■ **WHAT TO PRODUCE**
From the first line to the last, return the data exactly as written.

Stored records
*** Begin section ***

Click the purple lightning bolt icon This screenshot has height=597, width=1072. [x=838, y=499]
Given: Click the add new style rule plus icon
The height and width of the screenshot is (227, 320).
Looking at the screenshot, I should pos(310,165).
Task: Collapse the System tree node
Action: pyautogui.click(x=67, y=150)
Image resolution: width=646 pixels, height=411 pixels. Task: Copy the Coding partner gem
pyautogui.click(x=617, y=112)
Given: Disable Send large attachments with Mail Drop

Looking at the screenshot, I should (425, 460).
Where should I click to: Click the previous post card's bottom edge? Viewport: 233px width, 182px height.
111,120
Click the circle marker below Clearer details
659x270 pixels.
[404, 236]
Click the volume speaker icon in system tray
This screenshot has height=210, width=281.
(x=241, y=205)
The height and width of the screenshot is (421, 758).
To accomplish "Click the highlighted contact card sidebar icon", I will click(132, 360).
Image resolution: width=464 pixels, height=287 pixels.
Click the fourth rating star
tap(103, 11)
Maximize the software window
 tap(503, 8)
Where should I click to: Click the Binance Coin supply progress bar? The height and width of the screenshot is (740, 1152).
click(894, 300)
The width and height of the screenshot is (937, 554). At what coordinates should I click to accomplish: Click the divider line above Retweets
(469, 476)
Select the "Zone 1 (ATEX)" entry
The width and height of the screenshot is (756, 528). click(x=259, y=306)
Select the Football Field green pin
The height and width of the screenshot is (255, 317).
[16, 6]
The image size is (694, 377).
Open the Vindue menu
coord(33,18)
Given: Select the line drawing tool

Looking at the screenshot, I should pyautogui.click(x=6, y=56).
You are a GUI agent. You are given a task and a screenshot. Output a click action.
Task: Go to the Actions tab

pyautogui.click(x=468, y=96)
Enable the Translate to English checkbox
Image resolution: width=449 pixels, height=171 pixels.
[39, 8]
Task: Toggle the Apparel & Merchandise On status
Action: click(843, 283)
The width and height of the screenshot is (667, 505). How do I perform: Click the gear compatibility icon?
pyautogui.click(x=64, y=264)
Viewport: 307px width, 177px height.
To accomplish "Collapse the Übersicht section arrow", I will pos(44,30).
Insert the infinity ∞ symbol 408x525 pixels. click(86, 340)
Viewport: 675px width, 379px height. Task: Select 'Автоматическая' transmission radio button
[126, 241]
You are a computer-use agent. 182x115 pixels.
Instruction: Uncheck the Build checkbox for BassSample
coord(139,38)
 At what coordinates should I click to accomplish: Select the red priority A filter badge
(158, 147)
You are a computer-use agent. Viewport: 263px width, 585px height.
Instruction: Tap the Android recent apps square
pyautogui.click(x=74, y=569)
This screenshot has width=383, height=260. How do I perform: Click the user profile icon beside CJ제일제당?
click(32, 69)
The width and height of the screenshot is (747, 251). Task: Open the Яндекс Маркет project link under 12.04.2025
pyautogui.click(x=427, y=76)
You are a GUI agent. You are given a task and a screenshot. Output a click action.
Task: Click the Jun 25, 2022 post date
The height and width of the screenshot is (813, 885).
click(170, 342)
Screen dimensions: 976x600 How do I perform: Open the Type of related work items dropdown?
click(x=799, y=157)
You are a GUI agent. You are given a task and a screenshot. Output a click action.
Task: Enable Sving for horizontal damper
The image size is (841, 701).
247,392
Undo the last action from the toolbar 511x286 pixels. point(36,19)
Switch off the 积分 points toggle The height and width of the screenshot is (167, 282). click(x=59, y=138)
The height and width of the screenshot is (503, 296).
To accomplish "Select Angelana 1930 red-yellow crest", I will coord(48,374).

*** End section ***

■ **EXPECTED ANSWER**
Click the purple lightning bolt icon This screenshot has height=597, width=1072. [x=838, y=499]
Given: Click the add new style rule plus icon
The height and width of the screenshot is (227, 320).
Looking at the screenshot, I should pos(310,165).
Task: Collapse the System tree node
Action: pyautogui.click(x=67, y=150)
Image resolution: width=646 pixels, height=411 pixels. Task: Copy the Coding partner gem
pyautogui.click(x=617, y=112)
Given: Disable Send large attachments with Mail Drop

Looking at the screenshot, I should (425, 460).
Where should I click to: Click the previous post card's bottom edge? Viewport: 233px width, 182px height.
111,120
Click the circle marker below Clearer details
659x270 pixels.
[404, 236]
Click the volume speaker icon in system tray
This screenshot has height=210, width=281.
(x=241, y=205)
The height and width of the screenshot is (421, 758).
To accomplish "Click the highlighted contact card sidebar icon", I will click(132, 360).
Image resolution: width=464 pixels, height=287 pixels.
Click the fourth rating star
tap(103, 11)
Maximize the software window
 tap(503, 8)
Where should I click to: Click the Binance Coin supply progress bar? The height and width of the screenshot is (740, 1152).
click(894, 300)
The width and height of the screenshot is (937, 554). At what coordinates should I click to accomplish: Click the divider line above Retweets
(469, 476)
Select the "Zone 1 (ATEX)" entry
The width and height of the screenshot is (756, 528). click(x=259, y=306)
Select the Football Field green pin
The height and width of the screenshot is (255, 317).
[16, 6]
The image size is (694, 377).
Open the Vindue menu
coord(33,18)
Given: Select the line drawing tool

Looking at the screenshot, I should pyautogui.click(x=6, y=56).
You are a GUI agent. You are given a task and a screenshot. Output a click action.
Task: Go to the Actions tab

pyautogui.click(x=468, y=96)
Enable the Translate to English checkbox
Image resolution: width=449 pixels, height=171 pixels.
[39, 8]
Task: Toggle the Apparel & Merchandise On status
Action: click(843, 283)
The width and height of the screenshot is (667, 505). How do I perform: Click the gear compatibility icon?
pyautogui.click(x=64, y=264)
Viewport: 307px width, 177px height.
To accomplish "Collapse the Übersicht section arrow", I will pos(44,30).
Insert the infinity ∞ symbol 408x525 pixels. click(86, 340)
Viewport: 675px width, 379px height. Task: Select 'Автоматическая' transmission radio button
[126, 241]
You are a computer-use agent. 182x115 pixels.
Instruction: Uncheck the Build checkbox for BassSample
coord(139,38)
 At what coordinates should I click to accomplish: Select the red priority A filter badge
(158, 147)
You are a computer-use agent. Viewport: 263px width, 585px height.
Instruction: Tap the Android recent apps square
pyautogui.click(x=74, y=569)
This screenshot has width=383, height=260. How do I perform: Click the user profile icon beside CJ제일제당?
click(32, 69)
The width and height of the screenshot is (747, 251). Task: Open the Яндекс Маркет project link under 12.04.2025
pyautogui.click(x=427, y=76)
You are a GUI agent. You are given a task and a screenshot. Output a click action.
Task: Click the Jun 25, 2022 post date
The height and width of the screenshot is (813, 885).
click(170, 342)
Screen dimensions: 976x600 How do I perform: Open the Type of related work items dropdown?
click(x=799, y=157)
You are a GUI agent. You are given a task and a screenshot. Output a click action.
Task: Enable Sving for horizontal damper
The image size is (841, 701).
247,392
Undo the last action from the toolbar 511x286 pixels. point(36,19)
Switch off the 积分 points toggle The height and width of the screenshot is (167, 282). click(x=59, y=138)
The height and width of the screenshot is (503, 296).
To accomplish "Select Angelana 1930 red-yellow crest", I will coord(48,374).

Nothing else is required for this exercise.